● **EXERCISE BRIEF**: If a line in the records below contains "label", copy that line.

[Stored dataset items]
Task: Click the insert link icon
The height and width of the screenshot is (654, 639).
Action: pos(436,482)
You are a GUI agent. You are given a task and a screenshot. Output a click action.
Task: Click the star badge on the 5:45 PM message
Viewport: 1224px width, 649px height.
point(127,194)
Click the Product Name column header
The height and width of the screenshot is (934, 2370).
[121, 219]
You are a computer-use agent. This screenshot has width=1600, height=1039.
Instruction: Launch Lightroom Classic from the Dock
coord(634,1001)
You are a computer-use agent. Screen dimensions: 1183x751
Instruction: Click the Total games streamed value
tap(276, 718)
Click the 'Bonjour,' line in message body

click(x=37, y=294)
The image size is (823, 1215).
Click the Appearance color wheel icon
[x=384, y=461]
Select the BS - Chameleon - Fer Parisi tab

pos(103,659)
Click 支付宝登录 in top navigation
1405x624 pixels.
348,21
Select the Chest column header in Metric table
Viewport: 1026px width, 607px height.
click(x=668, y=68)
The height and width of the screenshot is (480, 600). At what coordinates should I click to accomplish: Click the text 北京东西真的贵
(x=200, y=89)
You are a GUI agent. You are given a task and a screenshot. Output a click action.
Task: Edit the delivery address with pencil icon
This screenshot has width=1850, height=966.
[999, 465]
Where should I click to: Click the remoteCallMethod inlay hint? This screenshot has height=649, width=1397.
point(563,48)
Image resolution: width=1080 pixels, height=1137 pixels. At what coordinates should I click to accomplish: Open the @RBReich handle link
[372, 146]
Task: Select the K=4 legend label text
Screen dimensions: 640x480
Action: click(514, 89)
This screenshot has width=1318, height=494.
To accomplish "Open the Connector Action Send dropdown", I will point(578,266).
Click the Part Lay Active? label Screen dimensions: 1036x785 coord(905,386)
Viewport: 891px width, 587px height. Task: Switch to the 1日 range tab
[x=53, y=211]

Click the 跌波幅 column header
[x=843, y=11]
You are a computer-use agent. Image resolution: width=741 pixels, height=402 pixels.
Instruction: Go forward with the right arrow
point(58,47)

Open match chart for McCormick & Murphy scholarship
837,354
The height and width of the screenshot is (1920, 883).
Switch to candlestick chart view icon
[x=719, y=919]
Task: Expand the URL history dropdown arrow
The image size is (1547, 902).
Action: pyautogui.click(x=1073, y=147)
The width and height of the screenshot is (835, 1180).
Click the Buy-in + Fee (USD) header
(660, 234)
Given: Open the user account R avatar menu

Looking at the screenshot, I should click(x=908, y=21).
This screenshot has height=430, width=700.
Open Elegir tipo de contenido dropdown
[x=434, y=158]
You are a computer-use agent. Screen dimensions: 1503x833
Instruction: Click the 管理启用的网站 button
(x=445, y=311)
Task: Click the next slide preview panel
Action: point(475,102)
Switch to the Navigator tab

● **RESPONSE TO THIS TASK**:
Task: Select the K=4 legend label text
Click the Part Lay Active? label Screen dimensions: 1036x785 coord(905,386)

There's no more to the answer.